» The task: Print the section of the Lubaina Himid review that begins at the words "Lubaina Himid at" and stops after "won in 2017.".

# Start of Selected extract

Lubaina Himid at the Tate Modern — she hates me, but I love her new work

    Lubaina Himid doesn’t like me much. There are plenty of good reasons for that — at least from her point of view. In the past I’ve been snippy about her work. I’m a middle-aged white man, her natural enemy. I’m straight. And in recent years I have shrieked loudly at the fall from grace of the Turner prize, an award she won in 2017.

    Lots of reasons, then, for her not only to mistrust my opinions, but also to pinch my nose should we ever meet. Indeed, a while back on Twitter she expressed a scary enthusiasm to see me tossed into the air by an angry bull at a corrida, and to have my pants ripped by its horns! Ouch, ouch, ouch, squealed my inner matador.

    All of which makes me a fearless and honest assessor of her work. So if I say her new show at Tate Modern is thunderously impressive, stirring, beautiful, bursting with creativity, you know you can trust me on this. There’s a caveat, which we’ll come to — an aesthetic problem I can’t shake out of my reaction — but it’s a small thing compared with the overall impact of this powerful event.

# End of Selected extract
# Start of Data supplied

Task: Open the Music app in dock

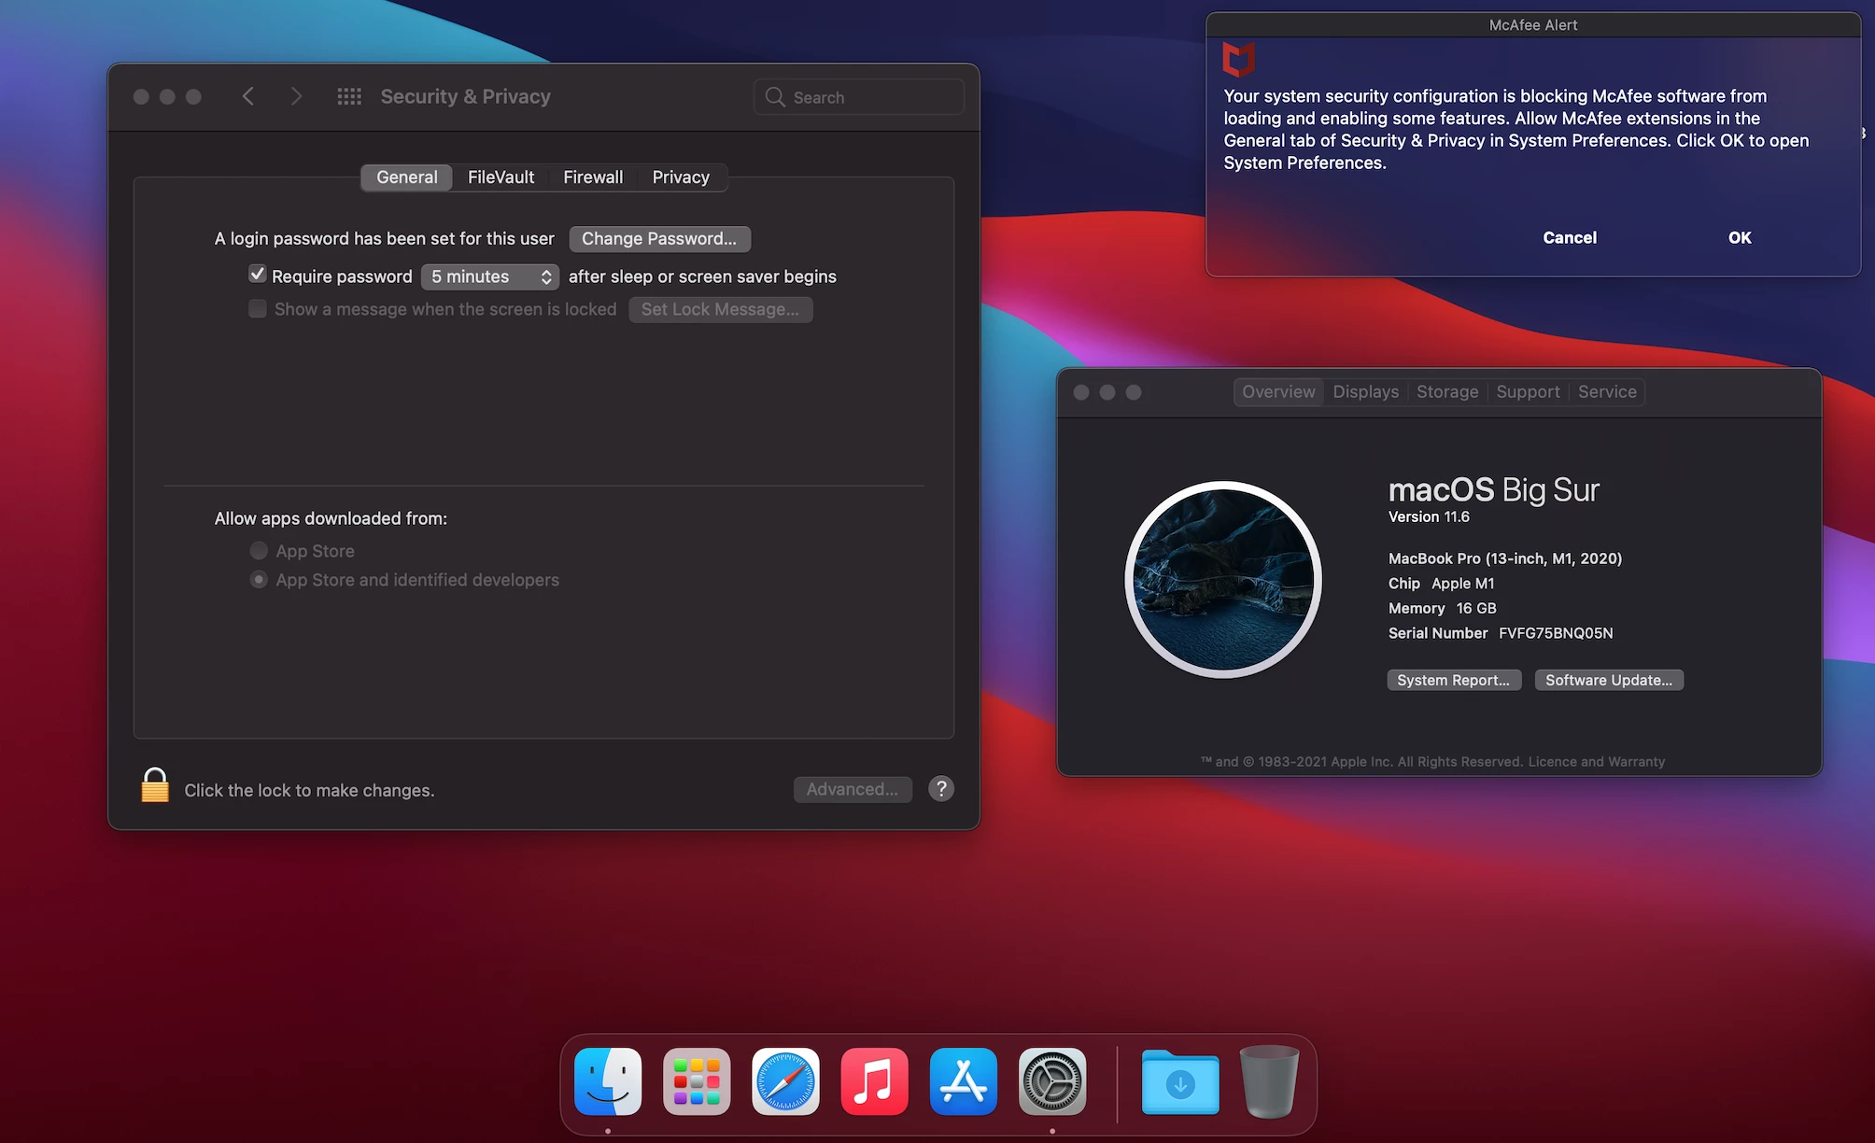Action: pos(874,1081)
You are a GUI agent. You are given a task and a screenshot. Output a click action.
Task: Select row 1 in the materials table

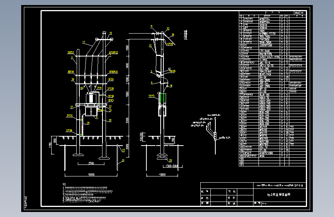[272, 19]
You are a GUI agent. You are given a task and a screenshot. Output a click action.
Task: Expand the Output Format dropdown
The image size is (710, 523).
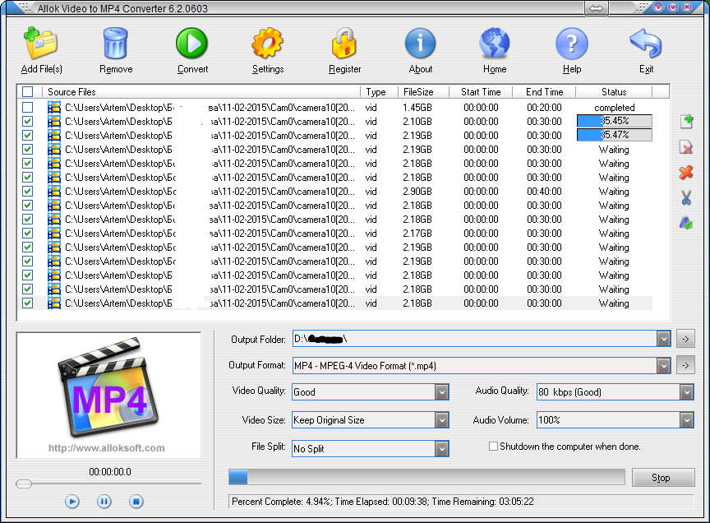pos(663,365)
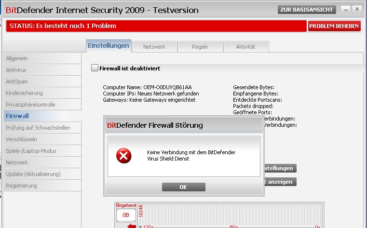
Task: Switch to the Aktivität tab
Action: (246, 47)

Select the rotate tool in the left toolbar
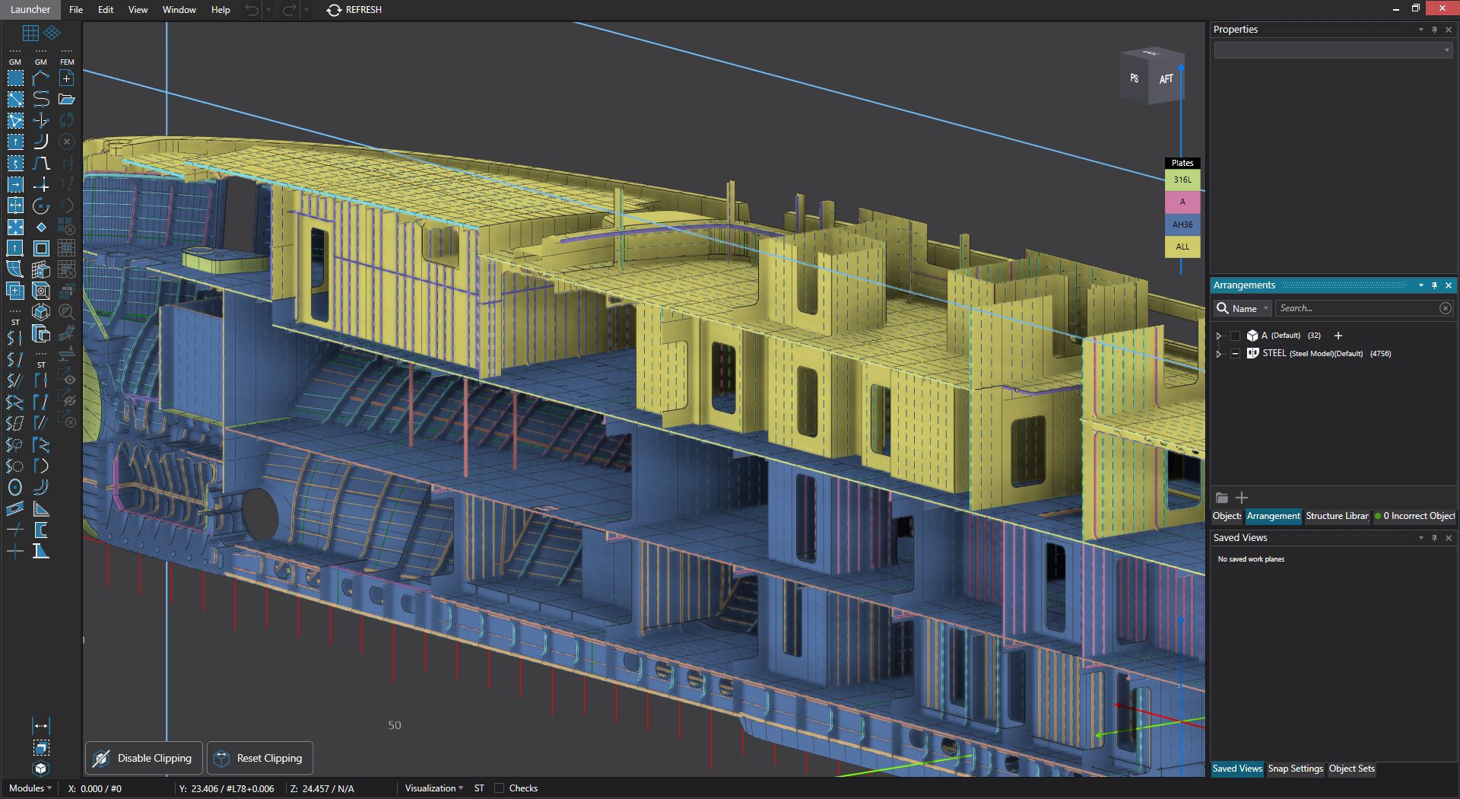click(x=41, y=205)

# End of Data supplied

» Solution below:
Lubaina Himid at the Tate Modern — she hates me, but I love her new work

    Lubaina Himid doesn’t like me much. There are plenty of good reasons for that — at least from her point of view. In the past I’ve been snippy about her work. I’m a middle-aged white man, her natural enemy. I’m straight. And in recent years I have shrieked loudly at the fall from grace of the Turner prize, an award she won in 2017.